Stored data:

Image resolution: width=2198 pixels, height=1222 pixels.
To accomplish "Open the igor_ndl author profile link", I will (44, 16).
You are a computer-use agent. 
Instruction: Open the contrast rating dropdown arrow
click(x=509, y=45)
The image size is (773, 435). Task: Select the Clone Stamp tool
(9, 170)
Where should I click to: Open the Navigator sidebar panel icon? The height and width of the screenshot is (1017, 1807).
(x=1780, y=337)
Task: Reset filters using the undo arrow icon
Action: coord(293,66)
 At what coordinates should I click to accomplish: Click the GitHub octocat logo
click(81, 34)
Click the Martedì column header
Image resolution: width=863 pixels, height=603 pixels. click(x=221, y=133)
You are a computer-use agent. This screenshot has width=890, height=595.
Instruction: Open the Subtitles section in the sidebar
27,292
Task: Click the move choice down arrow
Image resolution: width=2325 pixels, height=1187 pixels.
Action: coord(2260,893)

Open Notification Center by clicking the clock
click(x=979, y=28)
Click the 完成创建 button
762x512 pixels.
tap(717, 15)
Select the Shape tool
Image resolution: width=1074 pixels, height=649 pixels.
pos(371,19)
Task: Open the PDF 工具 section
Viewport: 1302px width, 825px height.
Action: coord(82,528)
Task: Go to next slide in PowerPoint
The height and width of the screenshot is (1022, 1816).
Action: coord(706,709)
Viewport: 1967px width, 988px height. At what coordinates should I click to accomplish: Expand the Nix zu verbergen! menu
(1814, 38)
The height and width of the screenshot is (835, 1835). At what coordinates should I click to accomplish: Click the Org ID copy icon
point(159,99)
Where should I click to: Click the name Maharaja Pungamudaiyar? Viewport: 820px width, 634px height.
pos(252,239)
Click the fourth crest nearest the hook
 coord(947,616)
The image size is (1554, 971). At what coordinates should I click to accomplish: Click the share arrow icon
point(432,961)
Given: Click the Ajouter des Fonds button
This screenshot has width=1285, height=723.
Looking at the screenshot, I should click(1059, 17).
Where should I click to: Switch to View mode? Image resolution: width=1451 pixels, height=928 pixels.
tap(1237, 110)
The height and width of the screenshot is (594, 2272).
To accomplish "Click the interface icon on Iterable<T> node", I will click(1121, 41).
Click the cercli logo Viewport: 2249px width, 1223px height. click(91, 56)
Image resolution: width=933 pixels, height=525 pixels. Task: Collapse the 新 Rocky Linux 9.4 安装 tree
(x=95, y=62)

[Exercise instructions]
The lines to return are those in the entries above that include "button".

[Your solution]
Click the 完成创建 button
Given: Click the Ajouter des Fonds button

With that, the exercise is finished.